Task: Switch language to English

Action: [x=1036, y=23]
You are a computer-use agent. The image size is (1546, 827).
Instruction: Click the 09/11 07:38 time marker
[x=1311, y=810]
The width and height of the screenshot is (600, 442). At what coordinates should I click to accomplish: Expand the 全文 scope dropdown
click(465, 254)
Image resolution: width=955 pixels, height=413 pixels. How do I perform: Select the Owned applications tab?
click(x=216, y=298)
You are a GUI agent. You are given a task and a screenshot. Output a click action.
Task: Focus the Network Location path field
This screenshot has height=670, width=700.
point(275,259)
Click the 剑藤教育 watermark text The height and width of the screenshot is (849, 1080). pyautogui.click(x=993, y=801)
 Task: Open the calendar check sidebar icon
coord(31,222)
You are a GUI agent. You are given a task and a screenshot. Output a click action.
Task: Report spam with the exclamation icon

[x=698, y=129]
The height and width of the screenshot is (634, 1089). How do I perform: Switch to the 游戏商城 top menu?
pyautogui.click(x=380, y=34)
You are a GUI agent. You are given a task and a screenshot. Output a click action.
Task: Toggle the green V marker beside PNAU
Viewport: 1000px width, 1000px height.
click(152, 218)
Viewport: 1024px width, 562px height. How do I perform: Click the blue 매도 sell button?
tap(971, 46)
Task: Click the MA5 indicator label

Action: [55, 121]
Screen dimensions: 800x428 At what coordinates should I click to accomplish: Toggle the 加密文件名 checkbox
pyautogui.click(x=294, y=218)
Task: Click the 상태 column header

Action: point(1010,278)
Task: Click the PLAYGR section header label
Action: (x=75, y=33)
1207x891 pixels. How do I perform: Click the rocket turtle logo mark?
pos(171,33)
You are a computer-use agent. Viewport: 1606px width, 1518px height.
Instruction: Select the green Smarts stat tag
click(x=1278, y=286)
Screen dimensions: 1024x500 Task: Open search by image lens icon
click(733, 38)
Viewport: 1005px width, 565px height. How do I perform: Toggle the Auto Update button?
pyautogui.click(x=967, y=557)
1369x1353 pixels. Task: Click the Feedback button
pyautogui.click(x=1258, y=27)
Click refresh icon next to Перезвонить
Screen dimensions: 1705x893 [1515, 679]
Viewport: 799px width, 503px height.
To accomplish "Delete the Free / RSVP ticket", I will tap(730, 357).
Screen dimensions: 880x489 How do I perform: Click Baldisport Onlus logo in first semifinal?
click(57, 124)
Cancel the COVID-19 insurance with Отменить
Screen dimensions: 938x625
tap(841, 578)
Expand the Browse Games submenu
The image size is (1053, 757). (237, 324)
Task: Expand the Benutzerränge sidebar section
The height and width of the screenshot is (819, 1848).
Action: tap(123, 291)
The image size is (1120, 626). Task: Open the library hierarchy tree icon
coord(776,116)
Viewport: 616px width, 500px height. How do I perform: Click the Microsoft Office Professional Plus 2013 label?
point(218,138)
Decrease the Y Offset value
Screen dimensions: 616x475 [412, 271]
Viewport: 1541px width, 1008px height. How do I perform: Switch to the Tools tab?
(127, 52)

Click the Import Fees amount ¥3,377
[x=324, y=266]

_Task goal_
For the string "computer", go through the entries above and copy each line where it occurs.

_Result of the task_
You are a computer-use agent. The image size is (1546, 827).
You are a computer-use agent. Viewport: 1606px width, 1518px height.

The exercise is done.